In [104]:
import pandas as pd
import numpy as np
import pydataset
import evaluate
import matplotlib.pyplot as plt
from sklearn.feature_selection import SelectKBest, f_regression, RFE
from sklearn.linear_model import LinearRegression
from sklearn.model_selection import train_test_split
from sklearn.preprocessing import StandardScaler

tips = pydataset.data('tips')

In [105]:
tips['tip_percentage'] = round(tips['tip'] / tips['total_bill'], 2)
tips['price_per_person'] = round(tips['total_bill'] / tips['size'], 2)
tips.head()

Unnamed: 0,total_bill,tip,sex,smoker,day,time,size,tip_percentage,price_per_person
1,16.99,1.01,Female,No,Sun,Dinner,2,0.06,8.49
2,10.34,1.66,Male,No,Sun,Dinner,3,0.16,3.45
3,21.01,3.5,Male,No,Sun,Dinner,3,0.17,7.0
4,23.68,3.31,Male,No,Sun,Dinner,2,0.14,11.84
5,24.59,3.61,Female,No,Sun,Dinner,4,0.15,6.15


#### which features do you think would be most important for predicting the tip amount?
- total_bill and tip_percentage

In [106]:
# Little bit of data prep
X = tips[[col for col in tips.columns if tips[col].dtype != object]].drop(columns = 'tip')
y = tips.tip

In [107]:
X_train, X_test, y_train, y_test = train_test_split(X, y, test_size=.2, random_state=123)
scaler = StandardScaler()
X_train_scaled = scaler.fit_transform(X_train)
X_test_scaled = scaler.transform(X_test)

In [108]:
kbest = SelectKBest(f_regression, k=2)
kbest.fit(X_train_scaled, y_train)
kbest_features = X_train.columns[kbest.get_support()]

In [109]:
kbest

SelectKBest(k=2, score_func=<function f_regression at 0x7ff2bf601280>)

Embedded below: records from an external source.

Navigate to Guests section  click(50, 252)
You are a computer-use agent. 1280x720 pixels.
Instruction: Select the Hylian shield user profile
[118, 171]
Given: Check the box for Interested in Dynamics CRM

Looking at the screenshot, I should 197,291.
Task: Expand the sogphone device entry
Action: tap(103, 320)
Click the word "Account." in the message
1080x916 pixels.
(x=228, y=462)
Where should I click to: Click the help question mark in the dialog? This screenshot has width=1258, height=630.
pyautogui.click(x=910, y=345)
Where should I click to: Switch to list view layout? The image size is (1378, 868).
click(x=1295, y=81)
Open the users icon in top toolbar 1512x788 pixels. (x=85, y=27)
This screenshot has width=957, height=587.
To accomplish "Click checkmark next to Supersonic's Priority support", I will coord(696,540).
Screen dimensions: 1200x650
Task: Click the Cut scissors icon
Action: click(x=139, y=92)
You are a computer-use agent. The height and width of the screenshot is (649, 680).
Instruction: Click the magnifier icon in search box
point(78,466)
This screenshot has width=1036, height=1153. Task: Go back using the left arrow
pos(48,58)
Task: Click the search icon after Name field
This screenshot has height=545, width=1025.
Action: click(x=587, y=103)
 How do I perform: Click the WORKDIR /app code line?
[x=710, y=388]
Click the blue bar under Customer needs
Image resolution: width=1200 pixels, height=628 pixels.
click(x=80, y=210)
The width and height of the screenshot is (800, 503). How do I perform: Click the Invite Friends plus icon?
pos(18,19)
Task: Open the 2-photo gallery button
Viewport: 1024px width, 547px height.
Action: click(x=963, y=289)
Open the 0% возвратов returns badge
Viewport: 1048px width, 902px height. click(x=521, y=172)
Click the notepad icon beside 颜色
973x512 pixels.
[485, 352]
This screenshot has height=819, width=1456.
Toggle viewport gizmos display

#### What are the 2 best features?

In [97]:
features = list(X_train.columns)
for i in range(len(kbest.scores_)):
    print('Feature %d: %f' % (i, kbest.scores_[i]))
f'The top {len(kbest_features)} features from kbest are: {kbest_features}'

Feature 0: 172.913650
Feature 1: 65.274770
Feature 2: 29.764992
Feature 3: 26.729285


"The top 2 features from kbest are: Index(['total_bill', 'size'], dtype='object')"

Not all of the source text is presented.